Mills is not the only significant name based in Birmingham’s jewellery quarter; other respected makers in this creative hub include Alfred Taylor, George Unite, Taylor & Perry and Edward Smith. At a specialist Christie’s sale in March, an 1860 card case by Alfred Taylor, the front chased with a relief of Buckingham Palace, trebled its estimate, selling for £3,500. An outlier is Henry Wilkinson of Sheffield; his 1851 case with an image of a lady outside Norton Hall, Yorkshire, reached £4,750 at the same auction, far exceeding the £1,000 to £1,500 estimate. More than the specific maker, however, it is intricacy, design choice and condition that push up value, says Bexford.
Due to Victorian trading links between the UK and the Orient, there is also a rich array of Japanese and Chinese card cases made of delicately carved ivory, which were exported to meet British demand. “Some examples of Chinese carved-ivory cases can now fetch several thousand pounds at auction due to rarity, craftsmanship and a new market of avid Chinese collectors,” says Marco Carvalho of London calling- card-case specialists HL & HL Antiquities, whose current stock of over 500 includes a Cantonese ivory card case (c1880) for £400.
Americans began using calling cards around the same time as the Victorians, and cases were produced mainly on the East Coast. “The sought-after cases were made by Tiffany & Co in New York, William B Kerr of Newark and Gorham Corporation of Providence,” says Connie McNally of McNally Antiques in Rancho Santa Fe, California, who is not only a dealer but uses one herself. “I paid $850 for a French 1850s case in silver with a ruby and have my cards cut smaller for it.” She adds, “I have a beaded, enamelled and jewelled silver Russian case, made by Antip Kuzmichev for Tiffany & Co in 1894, for sale at $10,500. You wouldn’t want to throw that in your handbag.”

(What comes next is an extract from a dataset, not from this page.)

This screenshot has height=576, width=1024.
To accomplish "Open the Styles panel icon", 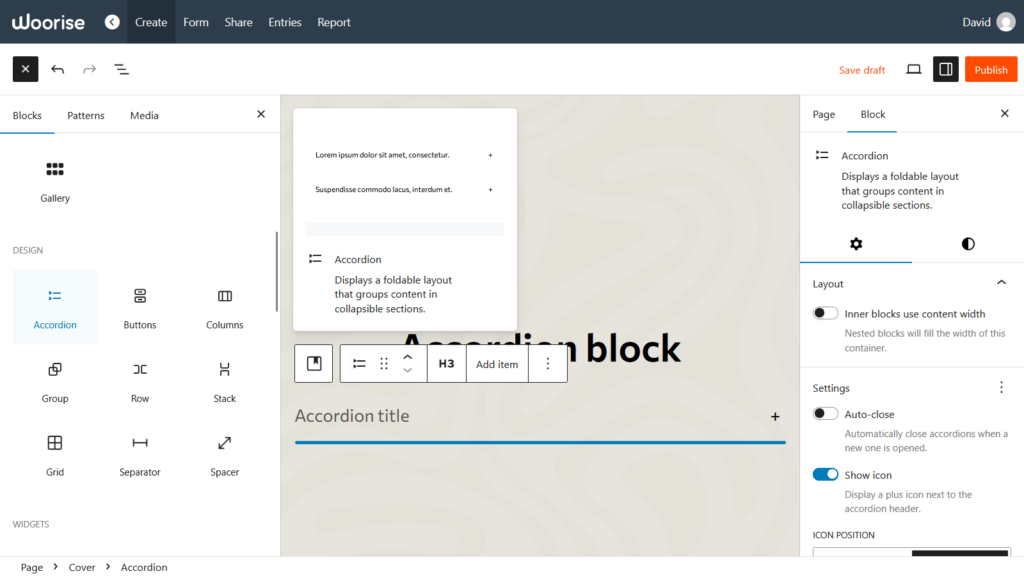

Steven Cardozo, a New York lawyer who has six high-value cases, says: “I like using them for their original purpose. It’s a nice surprise when you pull out a business card from an antique case. People remember you.” Such is the appeal for many of today’s collectors. “Clients tell me they love getting their case out, and often end up talking about its history,” says Bexfield. McNally has also identified a more novel 21st-century use. “I see women in California using a vintage card case to hold a credit card.”
Understandably, serial collectors prize their cases as precious objets d’art. Retired theatre director Wladimir Herman, who lives in Copenhagen, started his collection in 1999, and it now amounts to over 530. He prizes his eight Russian card cases – one from the workshops of Lukutin – most highly. “Technically, the paint and lacquerwork is fantastic,” he says. Meanwhile, UK-based David Mitchinson, head of collections and exhibitions at the Henry Moore Foundation, has a private collection of over 700 cases. To display them he has a system of rotation. “I have a magnificent display cabinet that is only eight inches deep, probably from an apothecary.” Would he ever use one of his antique cases to carry business cards? “Never.”